La crisi morde più forte che mai in tutto il Friuli, al punto che molti hanno già deciso di gettare la spugna, e di arrendersi. In attesa della stangata invernale, con la minaccia di bollette astronomiche e il timore di non riuscire a far fronte a tutte le spese, non sono poche le attività che si sono arrese, abbassando le serrande prima di incorrere in guai peggiori.

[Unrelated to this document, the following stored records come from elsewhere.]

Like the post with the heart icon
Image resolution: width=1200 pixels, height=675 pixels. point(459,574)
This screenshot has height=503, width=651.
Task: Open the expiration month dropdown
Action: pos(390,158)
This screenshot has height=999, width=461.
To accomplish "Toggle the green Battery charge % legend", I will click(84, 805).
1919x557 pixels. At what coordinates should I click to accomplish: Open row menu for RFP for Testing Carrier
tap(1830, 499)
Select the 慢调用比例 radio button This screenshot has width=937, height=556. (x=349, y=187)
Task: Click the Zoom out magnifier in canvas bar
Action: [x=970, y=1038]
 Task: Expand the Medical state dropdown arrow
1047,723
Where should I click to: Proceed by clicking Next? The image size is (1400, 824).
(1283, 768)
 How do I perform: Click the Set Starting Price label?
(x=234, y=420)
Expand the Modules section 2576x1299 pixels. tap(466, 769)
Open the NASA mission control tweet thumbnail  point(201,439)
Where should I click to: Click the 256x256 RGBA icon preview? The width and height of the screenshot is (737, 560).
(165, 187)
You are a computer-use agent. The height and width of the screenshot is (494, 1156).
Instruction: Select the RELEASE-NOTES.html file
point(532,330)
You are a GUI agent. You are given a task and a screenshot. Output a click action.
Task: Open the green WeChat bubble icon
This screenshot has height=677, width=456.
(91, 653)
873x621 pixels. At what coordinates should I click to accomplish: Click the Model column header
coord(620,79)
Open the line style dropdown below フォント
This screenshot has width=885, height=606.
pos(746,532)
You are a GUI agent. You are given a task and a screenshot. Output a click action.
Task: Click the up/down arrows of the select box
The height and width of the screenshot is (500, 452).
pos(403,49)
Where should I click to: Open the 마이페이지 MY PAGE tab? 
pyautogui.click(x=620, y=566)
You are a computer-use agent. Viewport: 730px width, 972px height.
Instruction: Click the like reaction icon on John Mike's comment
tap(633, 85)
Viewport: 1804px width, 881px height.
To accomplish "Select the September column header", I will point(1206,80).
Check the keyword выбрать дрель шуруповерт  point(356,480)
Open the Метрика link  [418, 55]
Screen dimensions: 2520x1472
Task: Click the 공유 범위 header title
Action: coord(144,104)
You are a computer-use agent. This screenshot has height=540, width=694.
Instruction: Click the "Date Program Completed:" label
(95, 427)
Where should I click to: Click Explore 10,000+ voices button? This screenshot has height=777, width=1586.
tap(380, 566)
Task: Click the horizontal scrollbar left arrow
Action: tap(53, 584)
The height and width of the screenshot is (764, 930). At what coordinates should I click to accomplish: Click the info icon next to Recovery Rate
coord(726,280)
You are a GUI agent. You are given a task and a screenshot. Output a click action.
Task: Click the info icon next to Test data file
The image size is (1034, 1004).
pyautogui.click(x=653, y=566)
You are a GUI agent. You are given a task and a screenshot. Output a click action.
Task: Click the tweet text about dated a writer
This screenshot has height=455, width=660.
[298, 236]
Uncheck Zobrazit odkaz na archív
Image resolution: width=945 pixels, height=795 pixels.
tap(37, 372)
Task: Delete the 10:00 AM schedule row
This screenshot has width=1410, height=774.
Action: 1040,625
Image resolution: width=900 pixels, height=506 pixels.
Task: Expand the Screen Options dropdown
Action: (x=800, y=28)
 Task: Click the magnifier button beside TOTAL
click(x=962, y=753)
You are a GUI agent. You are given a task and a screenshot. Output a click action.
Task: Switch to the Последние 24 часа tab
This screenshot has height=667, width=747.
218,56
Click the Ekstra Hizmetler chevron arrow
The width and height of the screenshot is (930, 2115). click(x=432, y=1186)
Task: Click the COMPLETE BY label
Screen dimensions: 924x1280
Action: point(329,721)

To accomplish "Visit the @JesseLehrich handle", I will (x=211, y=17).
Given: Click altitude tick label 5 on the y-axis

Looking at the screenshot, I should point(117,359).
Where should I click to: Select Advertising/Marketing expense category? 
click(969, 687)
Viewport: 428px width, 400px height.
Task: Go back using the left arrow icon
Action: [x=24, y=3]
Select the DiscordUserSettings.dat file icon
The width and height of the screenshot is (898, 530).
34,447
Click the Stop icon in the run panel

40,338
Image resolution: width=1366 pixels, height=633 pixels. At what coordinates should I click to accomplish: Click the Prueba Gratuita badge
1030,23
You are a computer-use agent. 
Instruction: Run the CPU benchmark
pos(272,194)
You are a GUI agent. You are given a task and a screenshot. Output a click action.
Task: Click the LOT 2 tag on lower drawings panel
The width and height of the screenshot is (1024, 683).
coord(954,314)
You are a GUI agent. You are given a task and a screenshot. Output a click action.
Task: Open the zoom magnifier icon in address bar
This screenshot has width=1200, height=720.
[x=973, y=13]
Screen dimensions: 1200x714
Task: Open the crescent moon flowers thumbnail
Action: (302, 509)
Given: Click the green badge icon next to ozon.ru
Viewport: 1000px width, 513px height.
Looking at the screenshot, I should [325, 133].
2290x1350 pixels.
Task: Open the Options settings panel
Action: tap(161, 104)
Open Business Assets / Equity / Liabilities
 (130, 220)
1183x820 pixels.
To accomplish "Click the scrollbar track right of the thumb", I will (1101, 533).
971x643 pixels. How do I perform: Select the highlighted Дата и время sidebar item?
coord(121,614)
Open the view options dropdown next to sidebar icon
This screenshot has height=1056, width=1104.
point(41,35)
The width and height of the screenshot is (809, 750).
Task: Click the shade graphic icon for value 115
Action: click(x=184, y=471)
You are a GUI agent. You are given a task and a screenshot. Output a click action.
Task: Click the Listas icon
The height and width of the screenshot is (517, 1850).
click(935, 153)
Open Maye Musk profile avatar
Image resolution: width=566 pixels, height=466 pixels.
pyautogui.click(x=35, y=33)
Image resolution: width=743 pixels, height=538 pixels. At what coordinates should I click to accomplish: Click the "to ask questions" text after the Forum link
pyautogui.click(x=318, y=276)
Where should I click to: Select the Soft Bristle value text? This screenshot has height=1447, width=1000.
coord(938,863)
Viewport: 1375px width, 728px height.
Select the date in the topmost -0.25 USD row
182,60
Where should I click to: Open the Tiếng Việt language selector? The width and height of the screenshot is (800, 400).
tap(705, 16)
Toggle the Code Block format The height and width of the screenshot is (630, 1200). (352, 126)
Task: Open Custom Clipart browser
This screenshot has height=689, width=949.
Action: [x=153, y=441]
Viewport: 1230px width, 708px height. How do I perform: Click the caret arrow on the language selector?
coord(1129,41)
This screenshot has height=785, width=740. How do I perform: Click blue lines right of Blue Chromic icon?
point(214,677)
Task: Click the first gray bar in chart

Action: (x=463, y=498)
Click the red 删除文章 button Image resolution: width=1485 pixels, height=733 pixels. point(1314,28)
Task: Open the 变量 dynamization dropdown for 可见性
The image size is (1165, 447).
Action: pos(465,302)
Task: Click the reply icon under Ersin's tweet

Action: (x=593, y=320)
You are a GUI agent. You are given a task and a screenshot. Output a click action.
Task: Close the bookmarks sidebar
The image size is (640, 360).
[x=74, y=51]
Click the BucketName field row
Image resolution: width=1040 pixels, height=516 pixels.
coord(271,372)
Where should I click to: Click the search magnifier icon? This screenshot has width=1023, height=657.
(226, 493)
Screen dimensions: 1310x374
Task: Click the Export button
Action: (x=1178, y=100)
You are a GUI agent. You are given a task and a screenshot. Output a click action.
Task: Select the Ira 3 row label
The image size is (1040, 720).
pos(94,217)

Ristoranti, interi centri commerciali, alberghi sulle piste da sci, discoteche, negozi: in tutta la regione un lungo elenco di attività in vendita. Qualche esempio? Porte chiuse per la pizzeria Da Pippo di via Diaz a Udine, per il supermercato di Aquileia, l’hotel di via Priesnig a Tarvisio, proprio di fronte alle piste da sci, il ristorante di Lignano, sul lungomare Trieste, l’hotel di Pontebba, anche questo a pochi chilometri dagli impianti sciistici, il ristorante di Clauzetto, l’hotel di Azzano Decimo, il centro commerciale di Cervignano del Friuli, quello di Tricesimo, il ristorante di Pradamano, l’agriturismo di San Canzian d’Isonzo, fino al centro commerciale di via Beano a Codroipo e all’ex discoteca Mirò di Lignano.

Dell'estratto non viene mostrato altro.